### [About this task]
The entries below hold a line with "Screen dimensions: 413x868" and a line with "Given: Click the backspace". Return those lines and all that lie between them, exactly and only.

=== Begin Enclosure ===

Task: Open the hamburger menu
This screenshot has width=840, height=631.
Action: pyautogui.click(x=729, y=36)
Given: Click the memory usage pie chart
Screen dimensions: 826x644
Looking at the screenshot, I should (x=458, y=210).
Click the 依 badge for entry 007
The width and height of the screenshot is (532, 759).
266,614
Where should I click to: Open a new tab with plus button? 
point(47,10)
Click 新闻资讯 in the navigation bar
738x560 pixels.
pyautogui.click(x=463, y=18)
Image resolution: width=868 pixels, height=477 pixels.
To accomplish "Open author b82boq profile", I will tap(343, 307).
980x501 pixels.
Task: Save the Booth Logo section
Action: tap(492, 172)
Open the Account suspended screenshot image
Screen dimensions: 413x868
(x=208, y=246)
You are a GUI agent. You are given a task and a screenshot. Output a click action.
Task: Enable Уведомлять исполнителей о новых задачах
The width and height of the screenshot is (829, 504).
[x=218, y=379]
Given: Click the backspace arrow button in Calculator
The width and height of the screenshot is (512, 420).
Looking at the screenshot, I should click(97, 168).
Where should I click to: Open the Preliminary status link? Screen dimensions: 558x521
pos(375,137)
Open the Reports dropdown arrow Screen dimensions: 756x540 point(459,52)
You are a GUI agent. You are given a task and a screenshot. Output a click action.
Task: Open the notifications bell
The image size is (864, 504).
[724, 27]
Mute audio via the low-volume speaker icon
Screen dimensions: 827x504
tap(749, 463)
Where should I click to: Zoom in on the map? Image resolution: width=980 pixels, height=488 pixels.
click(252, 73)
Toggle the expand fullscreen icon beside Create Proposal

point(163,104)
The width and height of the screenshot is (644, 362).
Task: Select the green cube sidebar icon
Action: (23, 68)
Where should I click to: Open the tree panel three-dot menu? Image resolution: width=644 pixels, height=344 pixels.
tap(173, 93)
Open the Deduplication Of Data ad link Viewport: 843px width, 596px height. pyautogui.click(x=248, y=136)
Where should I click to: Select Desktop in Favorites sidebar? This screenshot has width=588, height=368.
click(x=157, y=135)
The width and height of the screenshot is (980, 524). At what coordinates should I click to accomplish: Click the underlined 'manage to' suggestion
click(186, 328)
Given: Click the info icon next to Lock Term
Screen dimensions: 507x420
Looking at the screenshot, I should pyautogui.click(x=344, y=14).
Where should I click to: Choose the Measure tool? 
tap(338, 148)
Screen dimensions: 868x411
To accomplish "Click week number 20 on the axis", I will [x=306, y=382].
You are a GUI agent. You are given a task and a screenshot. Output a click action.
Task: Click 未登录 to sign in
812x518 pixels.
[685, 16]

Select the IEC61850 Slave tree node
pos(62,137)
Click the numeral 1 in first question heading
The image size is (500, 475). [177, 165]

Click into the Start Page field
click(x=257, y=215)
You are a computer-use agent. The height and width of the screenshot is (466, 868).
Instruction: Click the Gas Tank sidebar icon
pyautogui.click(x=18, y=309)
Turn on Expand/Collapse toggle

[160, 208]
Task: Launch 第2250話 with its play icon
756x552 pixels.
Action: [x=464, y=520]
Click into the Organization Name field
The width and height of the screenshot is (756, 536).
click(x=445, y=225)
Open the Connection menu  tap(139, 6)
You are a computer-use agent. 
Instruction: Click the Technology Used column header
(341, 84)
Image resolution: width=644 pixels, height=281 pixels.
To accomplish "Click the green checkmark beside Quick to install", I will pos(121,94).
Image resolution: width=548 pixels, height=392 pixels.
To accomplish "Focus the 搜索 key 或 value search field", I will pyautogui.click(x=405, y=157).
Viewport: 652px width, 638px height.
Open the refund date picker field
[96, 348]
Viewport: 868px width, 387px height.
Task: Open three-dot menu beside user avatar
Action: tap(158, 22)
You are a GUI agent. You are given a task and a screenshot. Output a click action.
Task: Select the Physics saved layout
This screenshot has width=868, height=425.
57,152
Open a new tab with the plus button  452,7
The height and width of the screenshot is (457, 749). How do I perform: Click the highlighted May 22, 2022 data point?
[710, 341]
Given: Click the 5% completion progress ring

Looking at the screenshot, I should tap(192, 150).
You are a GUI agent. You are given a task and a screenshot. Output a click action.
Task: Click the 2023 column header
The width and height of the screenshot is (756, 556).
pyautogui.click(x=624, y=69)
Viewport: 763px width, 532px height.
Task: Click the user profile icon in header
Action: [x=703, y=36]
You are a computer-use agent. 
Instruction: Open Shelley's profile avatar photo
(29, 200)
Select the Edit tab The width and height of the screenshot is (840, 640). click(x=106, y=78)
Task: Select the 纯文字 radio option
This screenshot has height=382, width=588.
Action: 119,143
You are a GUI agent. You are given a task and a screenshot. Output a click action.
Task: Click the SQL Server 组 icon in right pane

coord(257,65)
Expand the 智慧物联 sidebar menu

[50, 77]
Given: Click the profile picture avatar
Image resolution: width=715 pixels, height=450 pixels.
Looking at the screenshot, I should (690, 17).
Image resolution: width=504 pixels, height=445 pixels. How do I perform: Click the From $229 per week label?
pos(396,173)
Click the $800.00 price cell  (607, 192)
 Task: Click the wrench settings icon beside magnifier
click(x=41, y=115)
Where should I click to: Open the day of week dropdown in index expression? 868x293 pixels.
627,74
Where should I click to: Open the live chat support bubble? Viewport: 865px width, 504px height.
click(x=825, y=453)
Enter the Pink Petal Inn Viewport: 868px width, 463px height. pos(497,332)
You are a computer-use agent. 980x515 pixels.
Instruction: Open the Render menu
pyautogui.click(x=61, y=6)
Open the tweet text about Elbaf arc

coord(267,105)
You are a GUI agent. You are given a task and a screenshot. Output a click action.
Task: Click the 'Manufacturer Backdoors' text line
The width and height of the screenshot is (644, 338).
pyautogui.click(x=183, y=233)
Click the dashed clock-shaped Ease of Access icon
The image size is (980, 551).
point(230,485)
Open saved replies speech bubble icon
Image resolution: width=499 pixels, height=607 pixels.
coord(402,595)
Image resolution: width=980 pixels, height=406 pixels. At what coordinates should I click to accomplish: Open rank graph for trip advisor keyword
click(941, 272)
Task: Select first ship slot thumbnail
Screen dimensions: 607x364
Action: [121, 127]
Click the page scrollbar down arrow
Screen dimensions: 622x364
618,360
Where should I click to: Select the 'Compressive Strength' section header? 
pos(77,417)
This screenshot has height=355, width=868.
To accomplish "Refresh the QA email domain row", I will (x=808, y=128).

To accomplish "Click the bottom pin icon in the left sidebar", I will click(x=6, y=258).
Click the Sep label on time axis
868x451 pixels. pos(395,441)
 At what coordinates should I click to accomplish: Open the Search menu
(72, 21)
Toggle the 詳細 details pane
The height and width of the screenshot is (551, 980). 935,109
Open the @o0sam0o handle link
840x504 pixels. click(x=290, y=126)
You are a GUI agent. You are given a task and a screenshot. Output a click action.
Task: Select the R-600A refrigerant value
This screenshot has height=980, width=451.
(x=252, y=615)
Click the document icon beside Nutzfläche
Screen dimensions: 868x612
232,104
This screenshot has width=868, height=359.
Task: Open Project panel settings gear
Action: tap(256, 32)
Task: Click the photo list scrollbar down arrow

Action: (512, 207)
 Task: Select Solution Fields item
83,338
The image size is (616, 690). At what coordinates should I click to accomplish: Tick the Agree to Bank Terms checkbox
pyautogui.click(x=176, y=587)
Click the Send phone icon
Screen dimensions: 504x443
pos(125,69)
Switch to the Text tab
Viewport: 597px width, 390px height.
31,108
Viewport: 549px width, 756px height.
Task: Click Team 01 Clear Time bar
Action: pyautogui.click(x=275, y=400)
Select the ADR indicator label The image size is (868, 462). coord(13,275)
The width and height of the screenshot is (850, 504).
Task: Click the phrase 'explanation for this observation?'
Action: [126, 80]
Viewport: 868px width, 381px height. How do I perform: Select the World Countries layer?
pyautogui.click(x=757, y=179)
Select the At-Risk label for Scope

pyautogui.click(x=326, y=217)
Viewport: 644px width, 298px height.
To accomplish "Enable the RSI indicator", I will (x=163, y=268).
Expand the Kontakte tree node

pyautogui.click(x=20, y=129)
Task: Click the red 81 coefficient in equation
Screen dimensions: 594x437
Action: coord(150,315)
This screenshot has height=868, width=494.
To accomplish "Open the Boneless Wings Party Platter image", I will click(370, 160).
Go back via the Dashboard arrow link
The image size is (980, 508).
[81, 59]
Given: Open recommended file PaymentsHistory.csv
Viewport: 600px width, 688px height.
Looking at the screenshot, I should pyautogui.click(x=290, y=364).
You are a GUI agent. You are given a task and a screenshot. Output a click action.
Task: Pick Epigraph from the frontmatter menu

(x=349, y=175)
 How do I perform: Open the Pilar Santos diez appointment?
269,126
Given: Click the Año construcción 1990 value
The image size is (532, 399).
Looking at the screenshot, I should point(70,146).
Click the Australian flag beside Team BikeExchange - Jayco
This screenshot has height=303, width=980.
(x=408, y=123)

=== End Enclosure ===

### [Written answer]
Screen dimensions: 413x868
(x=208, y=246)
You are a GUI agent. You are given a task and a screenshot. Output a click action.
Task: Enable Уведомлять исполнителей о новых задачах
The width and height of the screenshot is (829, 504).
[x=218, y=379]
Given: Click the backspace arrow button in Calculator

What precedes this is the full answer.